• [TASK BRIEF]
Reproduce every one of the rows below word for word, leaving each line unchanged.

Item coordinate data
________

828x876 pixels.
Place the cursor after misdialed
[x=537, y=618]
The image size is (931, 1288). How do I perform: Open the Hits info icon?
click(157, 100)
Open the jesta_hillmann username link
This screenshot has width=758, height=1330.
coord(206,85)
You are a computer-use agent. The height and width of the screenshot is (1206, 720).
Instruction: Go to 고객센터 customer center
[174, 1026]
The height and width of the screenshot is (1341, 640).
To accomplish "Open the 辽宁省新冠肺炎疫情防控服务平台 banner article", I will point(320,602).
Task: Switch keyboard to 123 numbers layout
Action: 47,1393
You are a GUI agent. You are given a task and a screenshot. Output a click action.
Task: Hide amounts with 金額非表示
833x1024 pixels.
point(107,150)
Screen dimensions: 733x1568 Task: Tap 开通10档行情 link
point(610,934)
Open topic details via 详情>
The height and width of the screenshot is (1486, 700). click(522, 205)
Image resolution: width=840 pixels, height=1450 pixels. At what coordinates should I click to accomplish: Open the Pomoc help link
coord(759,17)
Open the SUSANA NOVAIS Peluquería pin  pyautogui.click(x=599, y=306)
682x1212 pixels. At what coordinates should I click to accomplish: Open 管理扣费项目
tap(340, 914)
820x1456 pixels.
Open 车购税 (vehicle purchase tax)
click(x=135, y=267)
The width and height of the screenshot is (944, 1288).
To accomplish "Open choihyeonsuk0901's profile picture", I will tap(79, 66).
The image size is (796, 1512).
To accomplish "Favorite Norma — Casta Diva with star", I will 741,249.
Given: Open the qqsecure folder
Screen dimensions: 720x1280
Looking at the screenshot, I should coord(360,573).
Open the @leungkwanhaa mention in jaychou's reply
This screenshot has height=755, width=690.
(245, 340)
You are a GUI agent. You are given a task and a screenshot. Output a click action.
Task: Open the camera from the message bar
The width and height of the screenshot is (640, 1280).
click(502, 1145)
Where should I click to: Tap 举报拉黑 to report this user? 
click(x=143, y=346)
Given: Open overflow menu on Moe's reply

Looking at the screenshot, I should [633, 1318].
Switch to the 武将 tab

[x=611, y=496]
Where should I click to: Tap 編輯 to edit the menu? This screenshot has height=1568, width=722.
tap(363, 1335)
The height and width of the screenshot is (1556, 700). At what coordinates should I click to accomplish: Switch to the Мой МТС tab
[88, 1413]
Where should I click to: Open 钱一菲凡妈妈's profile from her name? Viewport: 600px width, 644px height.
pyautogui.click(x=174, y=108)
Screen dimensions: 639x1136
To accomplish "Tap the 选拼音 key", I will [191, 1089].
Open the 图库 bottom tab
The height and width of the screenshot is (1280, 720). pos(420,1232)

________

• [COMPLETED TASK]
828x876 pixels.
Place the cursor after misdialed
[x=537, y=618]
The image size is (931, 1288). How do I perform: Open the Hits info icon?
click(157, 100)
Open the jesta_hillmann username link
This screenshot has width=758, height=1330.
coord(206,85)
You are a computer-use agent. The height and width of the screenshot is (1206, 720).
Instruction: Go to 고객센터 customer center
[174, 1026]
The height and width of the screenshot is (1341, 640).
To accomplish "Open the 辽宁省新冠肺炎疫情防控服务平台 banner article", I will point(320,602).
Task: Switch keyboard to 123 numbers layout
Action: 47,1393
You are a GUI agent. You are given a task and a screenshot. Output a click action.
Task: Hide amounts with 金額非表示
833x1024 pixels.
point(107,150)
Screen dimensions: 733x1568 Task: Tap 开通10档行情 link
point(610,934)
Open topic details via 详情>
The height and width of the screenshot is (1486, 700). click(522, 205)
Image resolution: width=840 pixels, height=1450 pixels. At what coordinates should I click to accomplish: Open the Pomoc help link
coord(759,17)
Open the SUSANA NOVAIS Peluquería pin  pyautogui.click(x=599, y=306)
682x1212 pixels. At what coordinates should I click to accomplish: Open 管理扣费项目
tap(340, 914)
820x1456 pixels.
Open 车购税 (vehicle purchase tax)
click(x=135, y=267)
The width and height of the screenshot is (944, 1288).
To accomplish "Open choihyeonsuk0901's profile picture", I will tap(79, 66).
The image size is (796, 1512).
To accomplish "Favorite Norma — Casta Diva with star", I will 741,249.
Given: Open the qqsecure folder
Screen dimensions: 720x1280
Looking at the screenshot, I should coord(360,573).
Open the @leungkwanhaa mention in jaychou's reply
This screenshot has height=755, width=690.
(245, 340)
You are a GUI agent. You are given a task and a screenshot. Output a click action.
Task: Open the camera from the message bar
The width and height of the screenshot is (640, 1280).
click(502, 1145)
Where should I click to: Tap 举报拉黑 to report this user? 
click(x=143, y=346)
Given: Open overflow menu on Moe's reply

Looking at the screenshot, I should [633, 1318].
Switch to the 武将 tab

[x=611, y=496]
Where should I click to: Tap 編輯 to edit the menu? This screenshot has height=1568, width=722.
tap(363, 1335)
The height and width of the screenshot is (1556, 700). At what coordinates should I click to accomplish: Switch to the Мой МТС tab
[88, 1413]
Where should I click to: Open 钱一菲凡妈妈's profile from her name? Viewport: 600px width, 644px height.
pyautogui.click(x=174, y=108)
Screen dimensions: 639x1136
To accomplish "Tap the 选拼音 key", I will [191, 1089].
Open the 图库 bottom tab
The height and width of the screenshot is (1280, 720). pos(420,1232)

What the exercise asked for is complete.